Reproduce the whole listing, character for character.

──────

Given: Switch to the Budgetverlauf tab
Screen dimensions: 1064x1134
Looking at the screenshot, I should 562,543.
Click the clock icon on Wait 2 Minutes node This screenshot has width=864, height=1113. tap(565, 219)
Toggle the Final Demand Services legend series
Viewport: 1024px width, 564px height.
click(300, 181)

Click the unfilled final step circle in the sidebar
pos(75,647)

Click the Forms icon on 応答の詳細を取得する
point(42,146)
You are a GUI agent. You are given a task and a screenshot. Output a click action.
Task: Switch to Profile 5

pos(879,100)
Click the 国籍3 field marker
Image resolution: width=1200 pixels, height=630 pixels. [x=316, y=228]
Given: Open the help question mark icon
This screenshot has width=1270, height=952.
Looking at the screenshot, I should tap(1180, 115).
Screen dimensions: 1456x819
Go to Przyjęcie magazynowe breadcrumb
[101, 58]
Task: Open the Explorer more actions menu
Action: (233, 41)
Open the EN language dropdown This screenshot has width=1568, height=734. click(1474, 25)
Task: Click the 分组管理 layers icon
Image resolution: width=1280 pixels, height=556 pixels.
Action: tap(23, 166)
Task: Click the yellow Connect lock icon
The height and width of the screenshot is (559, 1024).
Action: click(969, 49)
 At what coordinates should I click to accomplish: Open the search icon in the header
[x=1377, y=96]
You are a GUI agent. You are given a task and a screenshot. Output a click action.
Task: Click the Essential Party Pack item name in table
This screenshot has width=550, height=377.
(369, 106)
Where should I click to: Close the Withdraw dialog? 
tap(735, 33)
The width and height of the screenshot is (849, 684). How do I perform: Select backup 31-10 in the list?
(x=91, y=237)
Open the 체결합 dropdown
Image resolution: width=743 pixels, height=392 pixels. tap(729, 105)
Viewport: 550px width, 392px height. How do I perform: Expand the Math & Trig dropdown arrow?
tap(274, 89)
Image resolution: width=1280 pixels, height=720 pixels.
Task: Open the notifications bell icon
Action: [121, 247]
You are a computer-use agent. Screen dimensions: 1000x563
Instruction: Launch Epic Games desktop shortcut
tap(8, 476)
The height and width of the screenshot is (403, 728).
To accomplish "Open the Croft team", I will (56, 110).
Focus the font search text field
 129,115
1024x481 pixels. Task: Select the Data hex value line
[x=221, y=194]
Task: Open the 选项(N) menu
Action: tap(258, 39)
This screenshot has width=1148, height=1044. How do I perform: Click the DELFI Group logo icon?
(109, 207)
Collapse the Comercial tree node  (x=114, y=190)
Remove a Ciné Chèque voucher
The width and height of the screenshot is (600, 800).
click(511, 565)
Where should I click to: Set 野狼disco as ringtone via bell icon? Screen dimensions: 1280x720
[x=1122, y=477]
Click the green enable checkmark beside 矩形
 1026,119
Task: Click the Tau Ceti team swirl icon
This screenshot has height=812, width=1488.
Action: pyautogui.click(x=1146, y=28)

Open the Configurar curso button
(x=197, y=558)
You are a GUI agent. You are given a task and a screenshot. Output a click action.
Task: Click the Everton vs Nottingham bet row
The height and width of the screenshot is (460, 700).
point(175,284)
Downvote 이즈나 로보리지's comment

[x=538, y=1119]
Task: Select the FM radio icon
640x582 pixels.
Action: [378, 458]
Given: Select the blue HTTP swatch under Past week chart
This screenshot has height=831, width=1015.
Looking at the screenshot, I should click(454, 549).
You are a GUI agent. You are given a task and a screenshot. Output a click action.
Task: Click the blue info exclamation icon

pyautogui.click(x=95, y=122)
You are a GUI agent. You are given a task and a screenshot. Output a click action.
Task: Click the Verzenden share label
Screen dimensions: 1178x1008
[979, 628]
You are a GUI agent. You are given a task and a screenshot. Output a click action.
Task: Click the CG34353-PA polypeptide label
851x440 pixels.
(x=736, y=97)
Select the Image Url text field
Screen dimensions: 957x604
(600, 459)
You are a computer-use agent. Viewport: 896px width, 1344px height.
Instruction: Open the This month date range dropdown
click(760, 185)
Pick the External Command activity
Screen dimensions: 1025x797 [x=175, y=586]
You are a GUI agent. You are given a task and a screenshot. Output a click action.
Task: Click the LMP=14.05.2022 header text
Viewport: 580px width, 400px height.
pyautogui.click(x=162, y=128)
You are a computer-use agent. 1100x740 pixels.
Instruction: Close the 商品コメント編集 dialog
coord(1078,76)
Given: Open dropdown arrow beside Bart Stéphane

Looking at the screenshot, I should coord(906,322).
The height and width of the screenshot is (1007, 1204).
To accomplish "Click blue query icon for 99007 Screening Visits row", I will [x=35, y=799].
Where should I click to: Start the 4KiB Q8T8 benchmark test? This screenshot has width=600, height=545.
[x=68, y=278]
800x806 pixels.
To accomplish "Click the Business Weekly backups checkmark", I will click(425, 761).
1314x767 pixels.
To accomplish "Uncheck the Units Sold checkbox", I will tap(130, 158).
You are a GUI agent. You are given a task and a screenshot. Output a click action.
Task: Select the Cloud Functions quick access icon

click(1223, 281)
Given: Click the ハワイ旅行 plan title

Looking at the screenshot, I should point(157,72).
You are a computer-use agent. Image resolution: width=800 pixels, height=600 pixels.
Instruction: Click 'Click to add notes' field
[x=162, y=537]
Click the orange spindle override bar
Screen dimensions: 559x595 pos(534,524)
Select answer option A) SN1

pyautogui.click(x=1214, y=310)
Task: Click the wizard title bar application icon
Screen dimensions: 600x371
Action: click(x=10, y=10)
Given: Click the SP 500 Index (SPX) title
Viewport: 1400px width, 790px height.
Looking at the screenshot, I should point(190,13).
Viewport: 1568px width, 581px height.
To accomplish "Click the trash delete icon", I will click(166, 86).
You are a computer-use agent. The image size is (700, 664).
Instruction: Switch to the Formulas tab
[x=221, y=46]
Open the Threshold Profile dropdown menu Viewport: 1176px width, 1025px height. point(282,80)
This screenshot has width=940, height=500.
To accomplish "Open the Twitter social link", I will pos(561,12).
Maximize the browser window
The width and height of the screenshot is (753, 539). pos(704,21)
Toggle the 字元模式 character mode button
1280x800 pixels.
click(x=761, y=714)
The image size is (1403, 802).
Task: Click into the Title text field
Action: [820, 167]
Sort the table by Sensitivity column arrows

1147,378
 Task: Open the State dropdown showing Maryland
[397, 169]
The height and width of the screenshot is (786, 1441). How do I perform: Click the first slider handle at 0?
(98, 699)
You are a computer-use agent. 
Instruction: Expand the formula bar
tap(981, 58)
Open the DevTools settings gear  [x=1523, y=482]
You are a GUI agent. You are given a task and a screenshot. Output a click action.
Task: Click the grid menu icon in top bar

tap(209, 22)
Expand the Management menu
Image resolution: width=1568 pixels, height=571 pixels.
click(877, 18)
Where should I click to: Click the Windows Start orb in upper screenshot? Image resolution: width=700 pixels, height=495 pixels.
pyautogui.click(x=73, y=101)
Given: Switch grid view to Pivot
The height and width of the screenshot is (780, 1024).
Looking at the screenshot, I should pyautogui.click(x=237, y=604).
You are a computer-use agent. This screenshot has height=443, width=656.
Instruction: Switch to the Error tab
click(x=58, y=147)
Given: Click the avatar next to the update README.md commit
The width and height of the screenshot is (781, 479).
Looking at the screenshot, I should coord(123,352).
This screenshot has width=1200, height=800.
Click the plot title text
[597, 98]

──────

Answer to this exercise:
Given: Switch to the Budgetverlauf tab
Screen dimensions: 1064x1134
Looking at the screenshot, I should 562,543.
Click the clock icon on Wait 2 Minutes node This screenshot has width=864, height=1113. tap(565, 219)
Toggle the Final Demand Services legend series
Viewport: 1024px width, 564px height.
click(300, 181)

Click the unfilled final step circle in the sidebar
pos(75,647)

Click the Forms icon on 応答の詳細を取得する
point(42,146)
You are a GUI agent. You are given a task and a screenshot. Output a click action.
Task: Switch to Profile 5

pos(879,100)
Click the 国籍3 field marker
Image resolution: width=1200 pixels, height=630 pixels. [x=316, y=228]
Given: Open the help question mark icon
This screenshot has width=1270, height=952.
Looking at the screenshot, I should tap(1180, 115).
Screen dimensions: 1456x819
Go to Przyjęcie magazynowe breadcrumb
[101, 58]
Task: Open the Explorer more actions menu
Action: (233, 41)
Open the EN language dropdown This screenshot has width=1568, height=734. click(1474, 25)
Task: Click the 分组管理 layers icon
Image resolution: width=1280 pixels, height=556 pixels.
Action: tap(23, 166)
Task: Click the yellow Connect lock icon
The height and width of the screenshot is (559, 1024).
Action: click(969, 49)
 At what coordinates should I click to accomplish: Open the search icon in the header
[x=1377, y=96]
You are a GUI agent. You are given a task and a screenshot. Output a click action.
Task: Click the Essential Party Pack item name in table
This screenshot has width=550, height=377.
(369, 106)
Where should I click to: Close the Withdraw dialog? 
tap(735, 33)
The width and height of the screenshot is (849, 684). How do I perform: Select backup 31-10 in the list?
(x=91, y=237)
Open the 체결합 dropdown
Image resolution: width=743 pixels, height=392 pixels. tap(729, 105)
Viewport: 550px width, 392px height. How do I perform: Expand the Math & Trig dropdown arrow?
tap(274, 89)
Image resolution: width=1280 pixels, height=720 pixels.
Task: Open the notifications bell icon
Action: [121, 247]
You are a computer-use agent. Screen dimensions: 1000x563
Instruction: Launch Epic Games desktop shortcut
tap(8, 476)
The height and width of the screenshot is (403, 728).
To accomplish "Open the Croft team", I will (56, 110).
Focus the font search text field
 129,115
1024x481 pixels. Task: Select the Data hex value line
[x=221, y=194]
Task: Open the 选项(N) menu
Action: tap(258, 39)
This screenshot has width=1148, height=1044. How do I perform: Click the DELFI Group logo icon?
(109, 207)
Collapse the Comercial tree node  (x=114, y=190)
Remove a Ciné Chèque voucher
The width and height of the screenshot is (600, 800).
click(511, 565)
Where should I click to: Set 野狼disco as ringtone via bell icon? Screen dimensions: 1280x720
[x=1122, y=477]
Click the green enable checkmark beside 矩形
 1026,119
Task: Click the Tau Ceti team swirl icon
This screenshot has height=812, width=1488.
Action: pyautogui.click(x=1146, y=28)

Open the Configurar curso button
(x=197, y=558)
You are a GUI agent. You are given a task and a screenshot. Output a click action.
Task: Click the Everton vs Nottingham bet row
The height and width of the screenshot is (460, 700).
point(175,284)
Downvote 이즈나 로보리지's comment

[x=538, y=1119]
Task: Select the FM radio icon
640x582 pixels.
Action: [378, 458]
Given: Select the blue HTTP swatch under Past week chart
This screenshot has height=831, width=1015.
Looking at the screenshot, I should click(454, 549).
You are a GUI agent. You are given a task and a screenshot. Output a click action.
Task: Click the blue info exclamation icon

pyautogui.click(x=95, y=122)
You are a GUI agent. You are given a task and a screenshot. Output a click action.
Task: Click the Verzenden share label
Screen dimensions: 1178x1008
[979, 628]
You are a GUI agent. You are given a task and a screenshot. Output a click action.
Task: Click the CG34353-PA polypeptide label
851x440 pixels.
(x=736, y=97)
Select the Image Url text field
Screen dimensions: 957x604
(600, 459)
You are a computer-use agent. Viewport: 896px width, 1344px height.
Instruction: Open the This month date range dropdown
click(760, 185)
Pick the External Command activity
Screen dimensions: 1025x797 [x=175, y=586]
You are a GUI agent. You are given a task and a screenshot. Output a click action.
Task: Click the LMP=14.05.2022 header text
Viewport: 580px width, 400px height.
pyautogui.click(x=162, y=128)
You are a computer-use agent. 1100x740 pixels.
Instruction: Close the 商品コメント編集 dialog
coord(1078,76)
Given: Open dropdown arrow beside Bart Stéphane

Looking at the screenshot, I should coord(906,322).
The height and width of the screenshot is (1007, 1204).
To accomplish "Click blue query icon for 99007 Screening Visits row", I will [x=35, y=799].
Where should I click to: Start the 4KiB Q8T8 benchmark test? This screenshot has width=600, height=545.
[x=68, y=278]
800x806 pixels.
To accomplish "Click the Business Weekly backups checkmark", I will click(425, 761).
1314x767 pixels.
To accomplish "Uncheck the Units Sold checkbox", I will tap(130, 158).
You are a GUI agent. You are given a task and a screenshot. Output a click action.
Task: Select the Cloud Functions quick access icon

click(1223, 281)
Given: Click the ハワイ旅行 plan title

Looking at the screenshot, I should point(157,72).
You are a computer-use agent. Image resolution: width=800 pixels, height=600 pixels.
Instruction: Click 'Click to add notes' field
[x=162, y=537]
Click the orange spindle override bar
Screen dimensions: 559x595 pos(534,524)
Select answer option A) SN1

pyautogui.click(x=1214, y=310)
Task: Click the wizard title bar application icon
Screen dimensions: 600x371
Action: click(x=10, y=10)
Given: Click the SP 500 Index (SPX) title
Viewport: 1400px width, 790px height.
Looking at the screenshot, I should point(190,13).
Viewport: 1568px width, 581px height.
To accomplish "Click the trash delete icon", I will click(166, 86).
You are a computer-use agent. The image size is (700, 664).
Instruction: Switch to the Formulas tab
[x=221, y=46]
Open the Threshold Profile dropdown menu Viewport: 1176px width, 1025px height. point(282,80)
This screenshot has width=940, height=500.
To accomplish "Open the Twitter social link", I will pos(561,12).
Maximize the browser window
The width and height of the screenshot is (753, 539). pos(704,21)
Toggle the 字元模式 character mode button
1280x800 pixels.
click(x=761, y=714)
The image size is (1403, 802).
Task: Click into the Title text field
Action: [820, 167]
Sort the table by Sensitivity column arrows

1147,378
 Task: Open the State dropdown showing Maryland
[397, 169]
The height and width of the screenshot is (786, 1441). How do I perform: Click the first slider handle at 0?
(98, 699)
You are a computer-use agent. 
Instruction: Expand the formula bar
tap(981, 58)
Open the DevTools settings gear  [x=1523, y=482]
You are a GUI agent. You are given a task and a screenshot. Output a click action.
Task: Click the grid menu icon in top bar

tap(209, 22)
Expand the Management menu
Image resolution: width=1568 pixels, height=571 pixels.
click(877, 18)
Where should I click to: Click the Windows Start orb in upper screenshot? Image resolution: width=700 pixels, height=495 pixels.
pyautogui.click(x=73, y=101)
Given: Switch grid view to Pivot
The height and width of the screenshot is (780, 1024).
Looking at the screenshot, I should pyautogui.click(x=237, y=604).
You are a computer-use agent. This screenshot has height=443, width=656.
Instruction: Switch to the Error tab
click(x=58, y=147)
Given: Click the avatar next to the update README.md commit
The width and height of the screenshot is (781, 479).
Looking at the screenshot, I should coord(123,352).
This screenshot has width=1200, height=800.
Click the plot title text
[597, 98]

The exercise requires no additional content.